Enabling Search and Indexing

Now you have a working Guestbook portlet as well as a completed Guestbook Admin portlet. The Guestbook portlet allows users to create guestbooks and to add, edit, configure permissions for, and delete guestbook entries. The Guestbook Admin portlet allows site administrators to create, edit, configure permissions for, and delete guestbooks. To increase the usability of the Guestbook portlet, especially for situations where many entries have been added to one or more guestbooks, you’ll next make guestbook entries searchable. When you’re done, users will be able to enter search queries into a search bar on the Guestbook portlet. If a search query matches an entry’s message or name, the entry will appear in the search results.

You’ll not only add an indexer for guestbook entries, but also for guestbooks themselves.

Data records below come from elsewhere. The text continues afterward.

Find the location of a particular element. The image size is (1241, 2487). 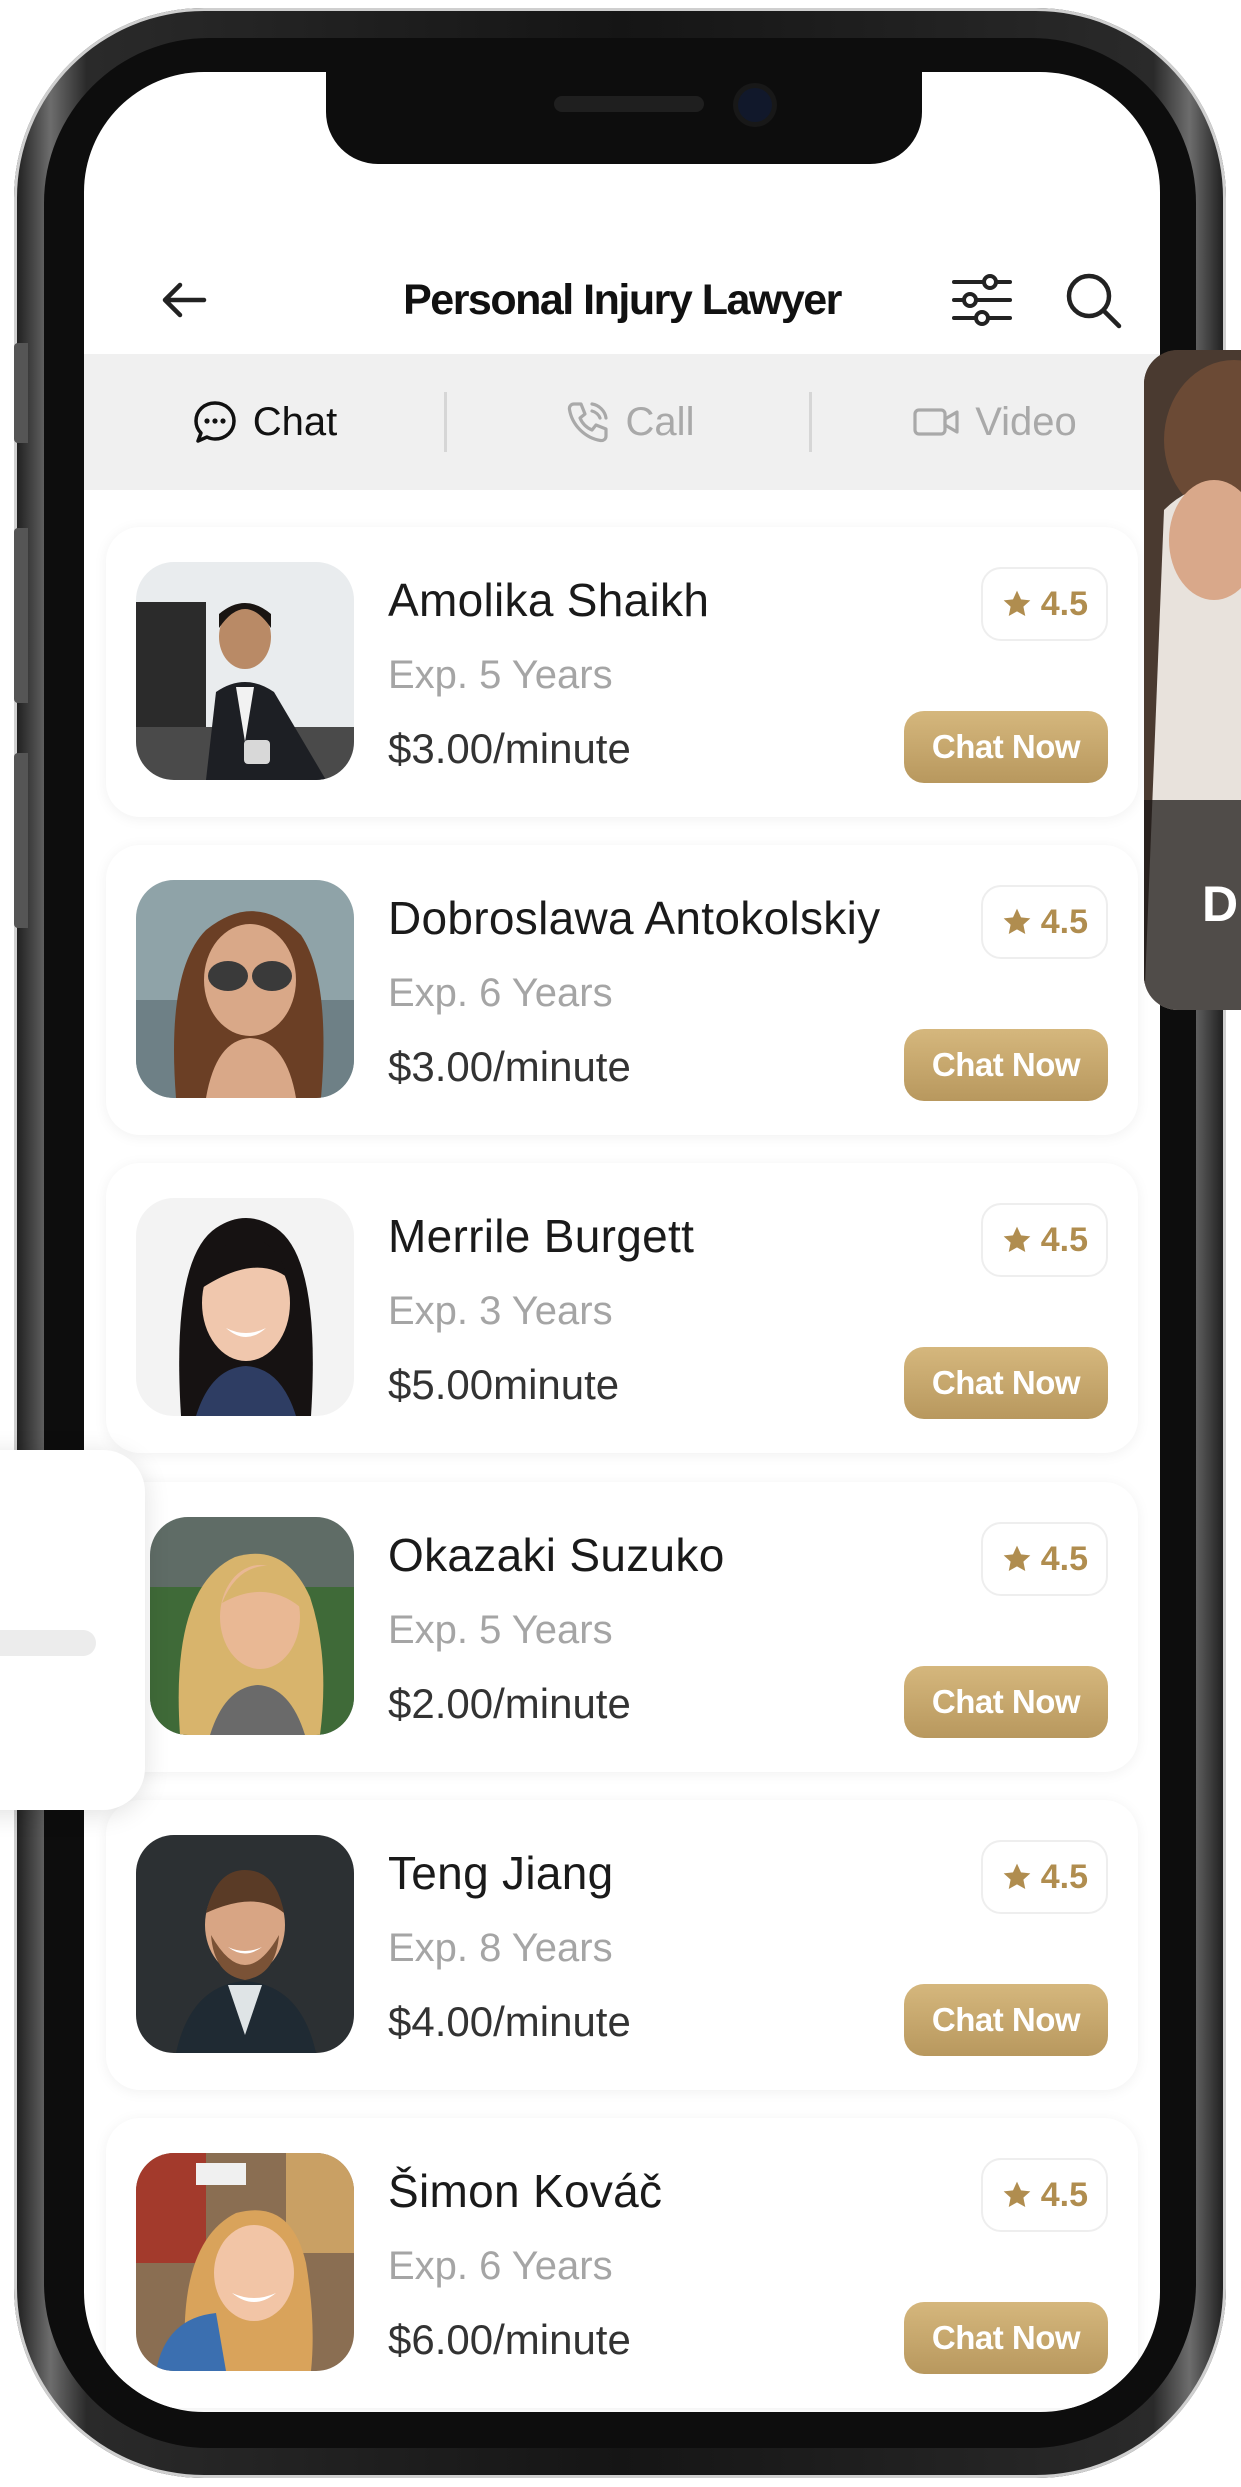

tab-video: Video is located at coordinates (994, 422).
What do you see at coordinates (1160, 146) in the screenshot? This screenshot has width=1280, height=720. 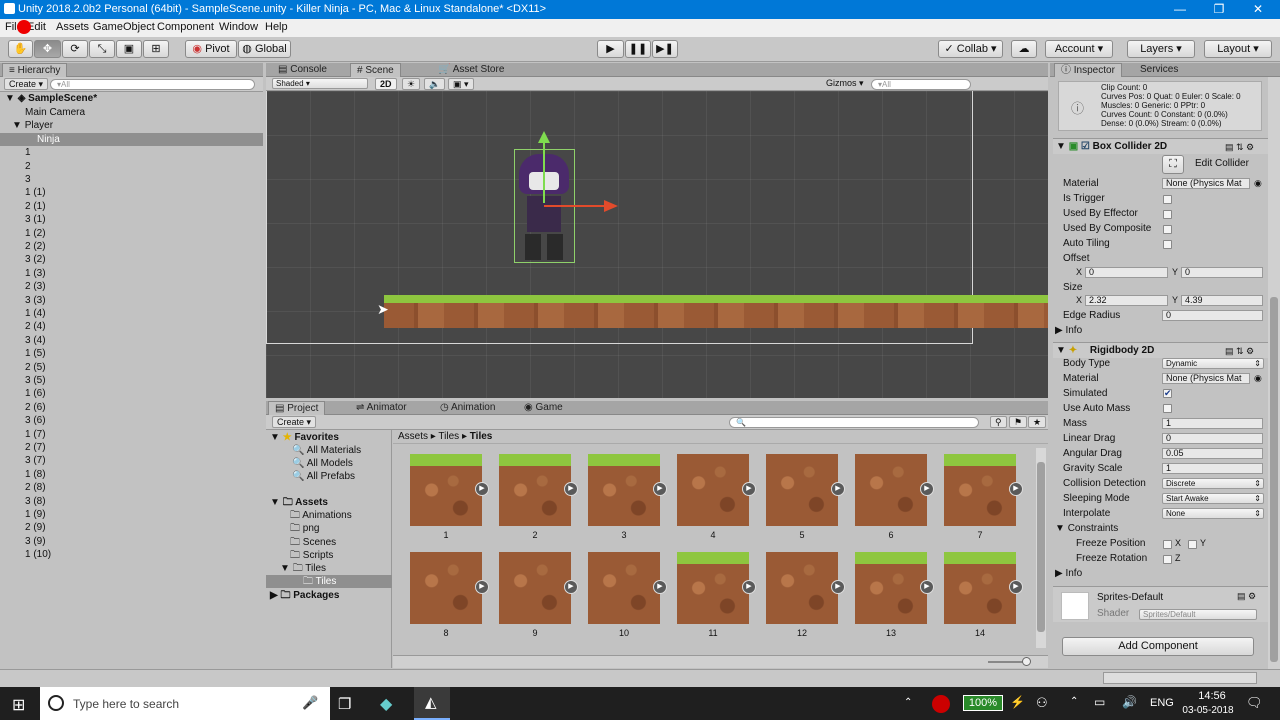 I see `box-collider-header: ▼ ▣ ☑ Box Collider 2D ▤ ⇅ ⚙` at bounding box center [1160, 146].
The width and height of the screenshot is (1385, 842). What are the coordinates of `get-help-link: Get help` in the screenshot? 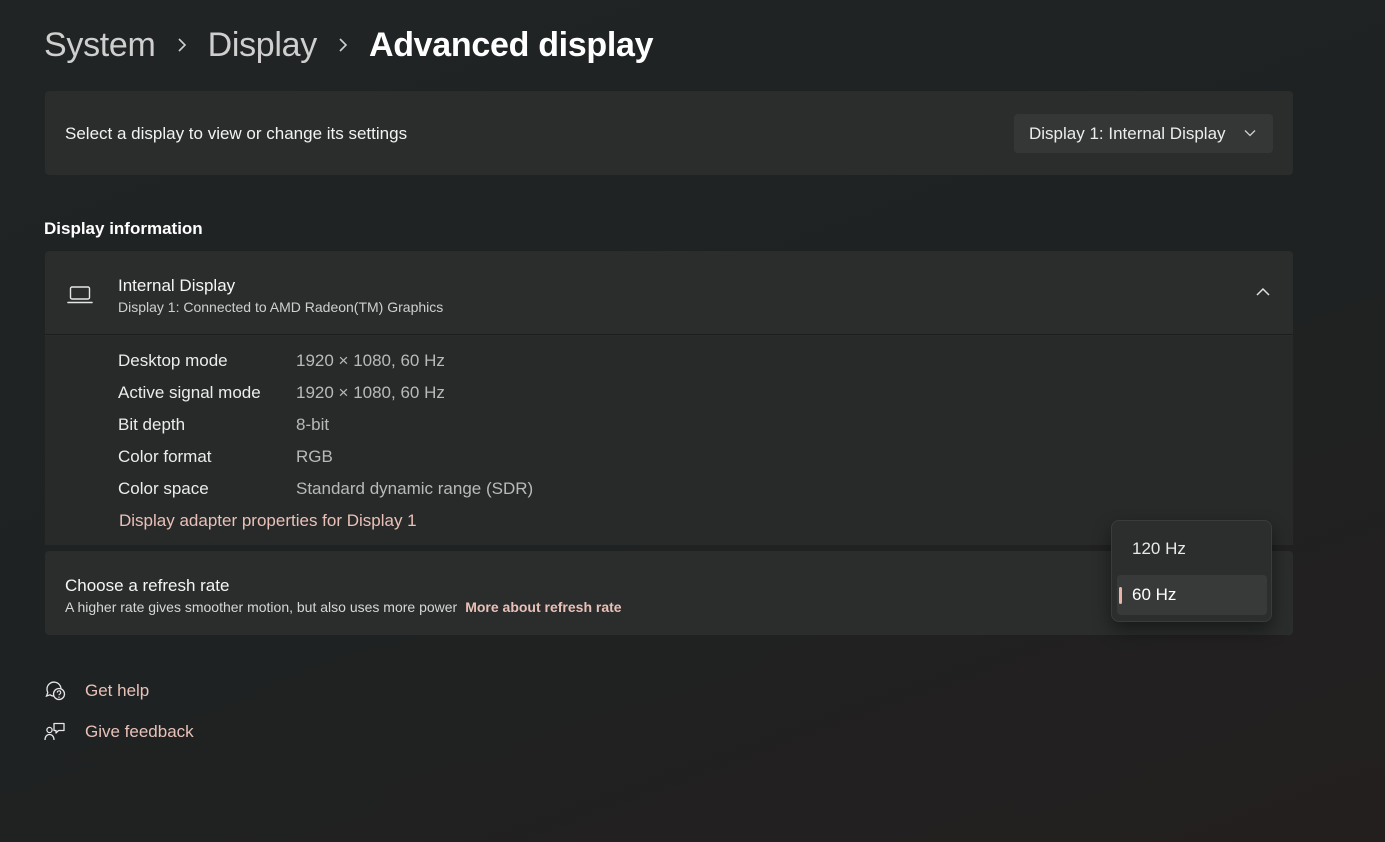 It's located at (96, 691).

Although you don’t anticipate having so many guestbooks in a single site that searching for them would be useful, creating a guestbook indexer has other benefits. In a later learning path, you’ll asset-enable both guestbook entries and guestbooks themselves. For performance reasons, Liferay’s Asset Publisher portlet queries for assets to display via search indexes instead of via database queries. In order to fully asset-enable an entity, it must have an indexer. In this learning path, you’ll create a guestbook indexer and update the guestbook service layer to use it since it’s a prerequisite for asset-enabling guestbooks.

Figure 1: Youll add a search bar to the Guestbook portlet so that users can search for guestbook entries. If a guestbook entrys message or name matches the search query, its displayed in the search results.

Figure 1: You'll add a search bar to the Guestbook portlet so that users can search for guestbook entries. If a guestbook entry's message or name matches the search query, it's displayed in the search results.